In our approximation method, at first, several SWDFs are designed by the Remez exchange algorithm by the appropriate sets of $c_i$ and $T_i$. Next, this approach approximates the transistor count obtained at the first step by the function of $c_i$ and $T_i$. At this time, the least-square method is used.

Hereafter, the estimation expressions are explained separately for the direct and transposed forms.

4.1 Direct Form

In this subsection, the equations that estimate the transistor count for each component in the direct form SWDFs are derived separately.

4.1.1 Transistor Count of Delays

It is clear that the transistor count for delays in direct form is independent of the SWDFs filter coefficients. Therefore, the transistor count $C_{\text{delay-line}}$ is

$$C_{\text{delay-line}} = \left\{ \begin{array}{ll} C_{\text{DFF}} \left( \ell (T_1 - 1) - \ell_2 \frac{T_1 - T_2}{2} \right), & T_2 > 0 \\ C_{\text{DFF}} \ell_2 (T_1 - 1), & T_2 = 0 \end{array} \right. \quad (12)$$

where $C_{\text{DFF}}$ is the transistor count for a D-flip-flop, and $\ell_i$ is the wordlength of input signal of subfilter $F_i$.

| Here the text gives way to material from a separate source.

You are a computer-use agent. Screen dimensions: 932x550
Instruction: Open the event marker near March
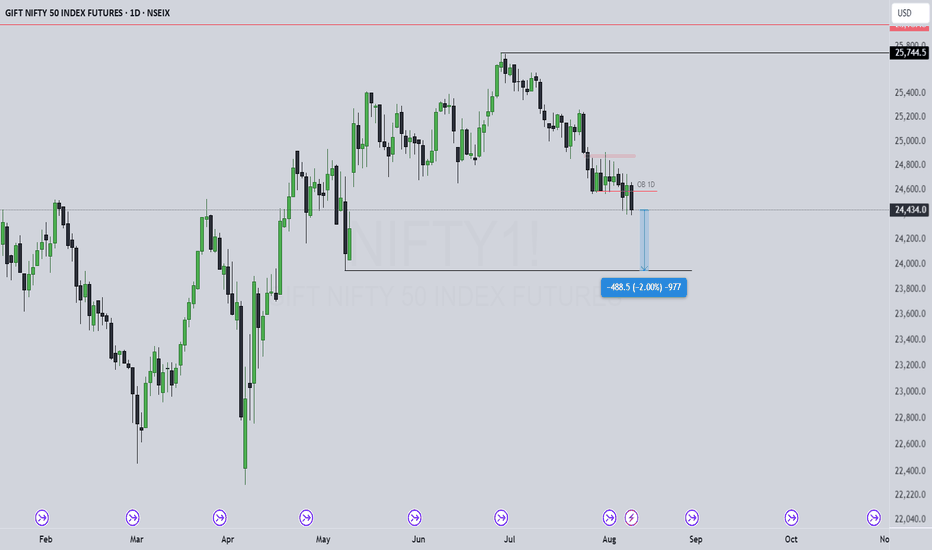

4.1.2 Transistor Count of Two-Input Adders

It is clear that the input wordlength of two-input adder is $\ell_i$ which is independent of the SWDFs filter coefficients. The transistor count for two-input adders is

$$\sum_{i=1}^{2} (C_F(\ell_i - 1) + C_H) \frac{T_i}{2}. \quad (13)$$

However, it is difficult to treat the floor function in Eq. (13) correctly in the optimization problem because of its discontinuities. Therefore, we simply approximate the above by eliminating the floor function as follows:

$$C_{\text{adder}} = \sum_{i=1}^{2} (C_F(\ell_i - 1) + C_H) \frac{T_i}{2}. \quad (14)$$

4.1.3 Transistor Count of MASs

As we mentioned earlier, it is difficult to estimate the correct transistor count for MASs since MASs depend on the filter coefficients. The estimation expression for the transistor count for MASs is obtained by using a number of design samples by the algorithm in Table 2. Then, the number of design samples to obtain the expression can be written as

$$C_{\text{MAS}} = t_1(c_1, c_2) T_1 + t_2(c_1, c_2) T_2 + t_3(c_1, c_2). \quad (16)$$

The reason the expression is obtained by the two steps in Table 2 is that we can easily confirm the approximation accuracy in each step.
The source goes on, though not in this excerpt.